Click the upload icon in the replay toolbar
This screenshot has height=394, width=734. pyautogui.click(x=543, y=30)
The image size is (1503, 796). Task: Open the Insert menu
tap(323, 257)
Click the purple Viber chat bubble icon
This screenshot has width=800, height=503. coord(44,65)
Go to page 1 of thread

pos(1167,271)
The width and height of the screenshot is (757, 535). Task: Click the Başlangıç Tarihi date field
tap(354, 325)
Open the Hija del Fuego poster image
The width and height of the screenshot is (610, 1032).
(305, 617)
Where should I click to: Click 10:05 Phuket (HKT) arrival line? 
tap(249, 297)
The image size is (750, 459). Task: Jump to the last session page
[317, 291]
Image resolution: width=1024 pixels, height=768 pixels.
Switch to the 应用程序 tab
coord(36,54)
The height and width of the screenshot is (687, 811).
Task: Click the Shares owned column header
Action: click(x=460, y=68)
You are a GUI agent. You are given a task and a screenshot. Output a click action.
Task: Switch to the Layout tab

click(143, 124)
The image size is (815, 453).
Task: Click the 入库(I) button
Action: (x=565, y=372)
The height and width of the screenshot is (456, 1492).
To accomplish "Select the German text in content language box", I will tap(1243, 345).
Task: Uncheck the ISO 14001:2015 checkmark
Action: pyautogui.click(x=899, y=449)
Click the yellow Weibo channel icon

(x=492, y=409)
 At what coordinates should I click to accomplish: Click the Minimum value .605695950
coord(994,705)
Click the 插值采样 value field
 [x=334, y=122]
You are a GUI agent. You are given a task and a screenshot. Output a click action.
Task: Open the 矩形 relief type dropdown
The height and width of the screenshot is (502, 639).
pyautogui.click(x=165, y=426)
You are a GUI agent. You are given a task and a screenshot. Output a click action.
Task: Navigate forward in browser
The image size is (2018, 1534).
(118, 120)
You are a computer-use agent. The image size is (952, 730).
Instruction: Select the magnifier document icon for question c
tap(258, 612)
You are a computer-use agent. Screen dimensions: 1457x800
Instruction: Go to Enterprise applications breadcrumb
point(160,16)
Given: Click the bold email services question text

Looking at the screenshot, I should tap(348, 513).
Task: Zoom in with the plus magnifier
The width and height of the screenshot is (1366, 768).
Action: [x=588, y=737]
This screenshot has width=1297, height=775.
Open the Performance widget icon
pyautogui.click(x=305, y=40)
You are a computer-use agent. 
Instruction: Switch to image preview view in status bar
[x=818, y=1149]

-------------------------

- **PROBLEM**:
Look through the entries and find each line that has the string "computer". Copy those lines.

- **SOLUTION TO THE PROBLEM**:
You are a computer-use agent. The image size is (952, 730).
You are a computer-use agent. Screen dimensions: 1457x800
You are a computer-use agent. 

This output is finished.